DATA FOR PROCESSING

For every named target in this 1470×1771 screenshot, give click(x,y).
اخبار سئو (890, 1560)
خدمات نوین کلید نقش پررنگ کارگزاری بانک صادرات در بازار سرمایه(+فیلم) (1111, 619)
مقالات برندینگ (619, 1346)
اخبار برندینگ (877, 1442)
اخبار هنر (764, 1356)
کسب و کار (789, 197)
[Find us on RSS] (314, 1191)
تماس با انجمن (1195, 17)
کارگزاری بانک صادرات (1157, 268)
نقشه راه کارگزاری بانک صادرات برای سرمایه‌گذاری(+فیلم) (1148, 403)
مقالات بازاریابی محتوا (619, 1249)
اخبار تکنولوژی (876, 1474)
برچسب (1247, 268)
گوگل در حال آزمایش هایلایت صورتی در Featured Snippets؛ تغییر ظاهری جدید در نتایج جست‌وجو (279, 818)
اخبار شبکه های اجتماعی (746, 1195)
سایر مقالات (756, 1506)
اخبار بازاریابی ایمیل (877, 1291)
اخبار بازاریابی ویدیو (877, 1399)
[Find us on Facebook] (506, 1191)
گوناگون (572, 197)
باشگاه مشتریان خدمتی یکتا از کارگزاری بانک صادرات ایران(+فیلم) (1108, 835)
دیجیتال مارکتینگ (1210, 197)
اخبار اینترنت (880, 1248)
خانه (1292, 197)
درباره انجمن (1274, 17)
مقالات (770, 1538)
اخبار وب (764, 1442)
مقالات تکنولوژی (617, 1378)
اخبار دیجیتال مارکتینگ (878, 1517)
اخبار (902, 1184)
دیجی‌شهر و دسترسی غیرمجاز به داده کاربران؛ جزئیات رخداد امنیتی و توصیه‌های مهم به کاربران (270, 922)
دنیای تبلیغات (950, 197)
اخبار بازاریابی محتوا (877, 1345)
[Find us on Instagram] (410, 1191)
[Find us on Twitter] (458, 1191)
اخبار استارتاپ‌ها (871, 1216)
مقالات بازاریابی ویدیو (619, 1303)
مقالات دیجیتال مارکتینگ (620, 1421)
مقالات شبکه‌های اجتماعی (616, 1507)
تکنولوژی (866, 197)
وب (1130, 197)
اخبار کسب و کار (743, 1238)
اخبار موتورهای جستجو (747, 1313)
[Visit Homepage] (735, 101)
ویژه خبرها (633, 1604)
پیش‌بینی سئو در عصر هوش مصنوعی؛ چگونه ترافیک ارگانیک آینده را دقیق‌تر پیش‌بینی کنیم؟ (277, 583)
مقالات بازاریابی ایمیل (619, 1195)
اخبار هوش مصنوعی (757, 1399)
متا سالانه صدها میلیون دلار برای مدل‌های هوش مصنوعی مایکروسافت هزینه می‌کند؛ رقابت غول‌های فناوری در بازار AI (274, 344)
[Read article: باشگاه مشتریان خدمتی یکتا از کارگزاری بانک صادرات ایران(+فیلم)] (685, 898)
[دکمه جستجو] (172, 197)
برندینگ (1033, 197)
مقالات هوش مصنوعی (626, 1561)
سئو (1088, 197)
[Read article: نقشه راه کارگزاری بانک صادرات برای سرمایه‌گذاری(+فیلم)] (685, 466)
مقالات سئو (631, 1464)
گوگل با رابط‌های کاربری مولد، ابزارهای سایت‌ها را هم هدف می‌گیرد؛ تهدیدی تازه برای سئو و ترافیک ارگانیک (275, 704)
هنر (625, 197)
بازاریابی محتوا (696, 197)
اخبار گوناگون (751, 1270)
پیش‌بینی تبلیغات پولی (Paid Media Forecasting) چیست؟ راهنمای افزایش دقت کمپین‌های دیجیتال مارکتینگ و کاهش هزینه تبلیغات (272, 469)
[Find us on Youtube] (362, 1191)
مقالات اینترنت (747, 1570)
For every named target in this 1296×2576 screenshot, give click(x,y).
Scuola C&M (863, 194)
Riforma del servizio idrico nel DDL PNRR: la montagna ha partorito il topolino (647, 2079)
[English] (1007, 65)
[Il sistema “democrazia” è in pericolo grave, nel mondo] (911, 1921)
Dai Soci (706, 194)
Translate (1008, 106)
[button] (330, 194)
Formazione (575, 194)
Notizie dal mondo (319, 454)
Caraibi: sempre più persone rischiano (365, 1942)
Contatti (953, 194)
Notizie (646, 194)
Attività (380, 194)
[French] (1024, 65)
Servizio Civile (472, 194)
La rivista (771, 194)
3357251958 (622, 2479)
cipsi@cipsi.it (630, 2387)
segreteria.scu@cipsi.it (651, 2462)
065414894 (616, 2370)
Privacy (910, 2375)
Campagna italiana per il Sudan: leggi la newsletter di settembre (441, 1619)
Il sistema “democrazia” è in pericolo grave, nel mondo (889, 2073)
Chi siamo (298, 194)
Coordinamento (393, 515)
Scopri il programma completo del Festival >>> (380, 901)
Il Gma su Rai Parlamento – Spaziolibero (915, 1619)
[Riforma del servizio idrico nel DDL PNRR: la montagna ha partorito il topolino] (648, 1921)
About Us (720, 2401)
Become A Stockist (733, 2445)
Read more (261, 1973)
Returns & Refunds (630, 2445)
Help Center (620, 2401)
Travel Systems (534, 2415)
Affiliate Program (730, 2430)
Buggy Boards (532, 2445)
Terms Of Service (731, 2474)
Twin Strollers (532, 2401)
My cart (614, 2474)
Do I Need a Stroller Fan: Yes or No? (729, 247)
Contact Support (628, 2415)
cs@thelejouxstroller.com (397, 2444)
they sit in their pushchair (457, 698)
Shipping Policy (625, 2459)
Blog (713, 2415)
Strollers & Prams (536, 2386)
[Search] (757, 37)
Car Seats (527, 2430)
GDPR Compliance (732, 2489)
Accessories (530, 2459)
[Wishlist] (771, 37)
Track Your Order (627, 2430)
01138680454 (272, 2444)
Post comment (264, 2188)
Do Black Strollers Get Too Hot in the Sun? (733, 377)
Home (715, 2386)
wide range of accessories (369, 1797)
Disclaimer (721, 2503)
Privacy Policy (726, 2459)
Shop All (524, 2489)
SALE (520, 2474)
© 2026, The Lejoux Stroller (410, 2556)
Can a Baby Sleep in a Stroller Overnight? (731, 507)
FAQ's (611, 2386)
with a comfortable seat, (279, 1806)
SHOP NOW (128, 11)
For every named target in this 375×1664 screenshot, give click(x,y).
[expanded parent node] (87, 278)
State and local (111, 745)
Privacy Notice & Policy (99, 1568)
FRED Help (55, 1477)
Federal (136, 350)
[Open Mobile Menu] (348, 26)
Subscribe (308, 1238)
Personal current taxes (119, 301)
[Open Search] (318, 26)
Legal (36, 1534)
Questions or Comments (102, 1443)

ACTION ITEM
Reproduce all the records precisely.

EXERCISE RESPONSE
For every named target in this 1470×1771 screenshot, give click(x,y).
اخبار سئو (890, 1560)
خدمات نوین کلید نقش پررنگ کارگزاری بانک صادرات در بازار سرمایه(+فیلم) (1111, 619)
مقالات برندینگ (619, 1346)
اخبار برندینگ (877, 1442)
اخبار هنر (764, 1356)
کسب و کار (789, 197)
[Find us on RSS] (314, 1191)
تماس با انجمن (1195, 17)
کارگزاری بانک صادرات (1157, 268)
نقشه راه کارگزاری بانک صادرات برای سرمایه‌گذاری(+فیلم) (1148, 403)
مقالات بازاریابی محتوا (619, 1249)
اخبار تکنولوژی (876, 1474)
برچسب (1247, 268)
گوگل در حال آزمایش هایلایت صورتی در Featured Snippets؛ تغییر ظاهری جدید در نتایج جست‌وجو (279, 818)
اخبار شبکه های اجتماعی (746, 1195)
سایر مقالات (756, 1506)
اخبار بازاریابی ایمیل (877, 1291)
اخبار بازاریابی ویدیو (877, 1399)
[Find us on Facebook] (506, 1191)
گوناگون (572, 197)
باشگاه مشتریان خدمتی یکتا از کارگزاری بانک صادرات ایران(+فیلم) (1108, 835)
دیجیتال مارکتینگ (1210, 197)
اخبار اینترنت (880, 1248)
خانه (1292, 197)
درباره انجمن (1274, 17)
مقالات (770, 1538)
اخبار وب (764, 1442)
مقالات تکنولوژی (617, 1378)
اخبار دیجیتال مارکتینگ (878, 1517)
اخبار (902, 1184)
دیجی‌شهر و دسترسی غیرمجاز به داده کاربران؛ جزئیات رخداد امنیتی و توصیه‌های مهم به کاربران (270, 922)
دنیای تبلیغات (950, 197)
اخبار بازاریابی محتوا (877, 1345)
[Find us on Instagram] (410, 1191)
[Find us on Twitter] (458, 1191)
اخبار استارتاپ‌ها (871, 1216)
مقالات بازاریابی ویدیو (619, 1303)
مقالات دیجیتال مارکتینگ (620, 1421)
مقالات شبکه‌های اجتماعی (616, 1507)
تکنولوژی (866, 197)
وب (1130, 197)
اخبار کسب و کار (743, 1238)
اخبار موتورهای جستجو (747, 1313)
[Visit Homepage] (735, 101)
ویژه خبرها (633, 1604)
پیش‌بینی سئو در عصر هوش مصنوعی؛ چگونه ترافیک ارگانیک آینده را دقیق‌تر پیش‌بینی کنیم؟ (277, 583)
مقالات بازاریابی ایمیل (619, 1195)
اخبار هوش مصنوعی (757, 1399)
متا سالانه صدها میلیون دلار برای مدل‌های هوش مصنوعی مایکروسافت هزینه می‌کند؛ رقابت غول‌های فناوری در بازار AI (274, 344)
[Read article: باشگاه مشتریان خدمتی یکتا از کارگزاری بانک صادرات ایران(+فیلم)] (685, 898)
[دکمه جستجو] (172, 197)
برندینگ (1033, 197)
مقالات هوش مصنوعی (626, 1561)
سئو (1088, 197)
[Read article: نقشه راه کارگزاری بانک صادرات برای سرمایه‌گذاری(+فیلم)] (685, 466)
مقالات سئو (631, 1464)
گوگل با رابط‌های کاربری مولد، ابزارهای سایت‌ها را هم هدف می‌گیرد؛ تهدیدی تازه برای سئو و ترافیک ارگانیک (275, 704)
هنر (625, 197)
بازاریابی محتوا (696, 197)
اخبار گوناگون (751, 1270)
پیش‌بینی تبلیغات پولی (Paid Media Forecasting) چیست؟ راهنمای افزایش دقت کمپین‌های دیجیتال مارکتینگ و کاهش هزینه تبلیغات (272, 469)
[Find us on Youtube] (362, 1191)
مقالات اینترنت (747, 1570)
For every named target in this 1296×2576 screenshot, give click(x,y).
Scuola C&M (863, 194)
Riforma del servizio idrico nel DDL PNRR: la montagna ha partorito il topolino (647, 2079)
[English] (1007, 65)
[Il sistema “democrazia” è in pericolo grave, nel mondo] (911, 1921)
Dai Soci (706, 194)
Translate (1008, 106)
[button] (330, 194)
Formazione (575, 194)
Notizie dal mondo (319, 454)
Caraibi: sempre più persone rischiano (365, 1942)
Contatti (953, 194)
Notizie (646, 194)
Attività (380, 194)
[French] (1024, 65)
Servizio Civile (472, 194)
La rivista (771, 194)
3357251958 (622, 2479)
cipsi@cipsi.it (630, 2387)
segreteria.scu@cipsi.it (651, 2462)
065414894 (616, 2370)
Privacy (910, 2375)
Campagna italiana per il Sudan: leggi la newsletter di settembre (441, 1619)
Il sistema “democrazia” è in pericolo grave, nel mondo (889, 2073)
Chi siamo (298, 194)
Coordinamento (393, 515)
Scopri il programma completo del Festival >>> (380, 901)
Il Gma su Rai Parlamento – Spaziolibero (915, 1619)
[Riforma del servizio idrico nel DDL PNRR: la montagna ha partorito il topolino] (648, 1921)
About Us (720, 2401)
Become A Stockist (733, 2445)
Read more (261, 1973)
Returns & Refunds (630, 2445)
Help Center (620, 2401)
Travel Systems (534, 2415)
Affiliate Program (730, 2430)
Buggy Boards (532, 2445)
Terms Of Service (731, 2474)
Twin Strollers (532, 2401)
My cart (614, 2474)
Do I Need a Stroller Fan: Yes or No? (729, 247)
Contact Support (628, 2415)
cs@thelejouxstroller.com (397, 2444)
they sit in their pushchair (457, 698)
Shipping Policy (625, 2459)
Blog (713, 2415)
Strollers & Prams (536, 2386)
[Search] (757, 37)
Car Seats (527, 2430)
GDPR Compliance (732, 2489)
Accessories (530, 2459)
[Wishlist] (771, 37)
Track Your Order (627, 2430)
01138680454 (272, 2444)
Post comment (264, 2188)
Do Black Strollers Get Too Hot in the Sun? (733, 377)
Home (715, 2386)
wide range of accessories (369, 1797)
Disclaimer (721, 2503)
Privacy Policy (726, 2459)
Shop All (524, 2489)
SALE (520, 2474)
© 2026, The Lejoux Stroller (410, 2556)
Can a Baby Sleep in a Stroller Overnight? (731, 507)
FAQ's (611, 2386)
with a comfortable seat, (279, 1806)
SHOP NOW (128, 11)
For every named target in this 375×1664 screenshot, give click(x,y).
[expanded parent node] (87, 278)
State and local (111, 745)
Privacy Notice & Policy (99, 1568)
FRED Help (55, 1477)
Federal (136, 350)
[Open Mobile Menu] (348, 26)
Subscribe (308, 1238)
Personal current taxes (119, 301)
[Open Search] (318, 26)
Legal (36, 1534)
Questions or Comments (102, 1443)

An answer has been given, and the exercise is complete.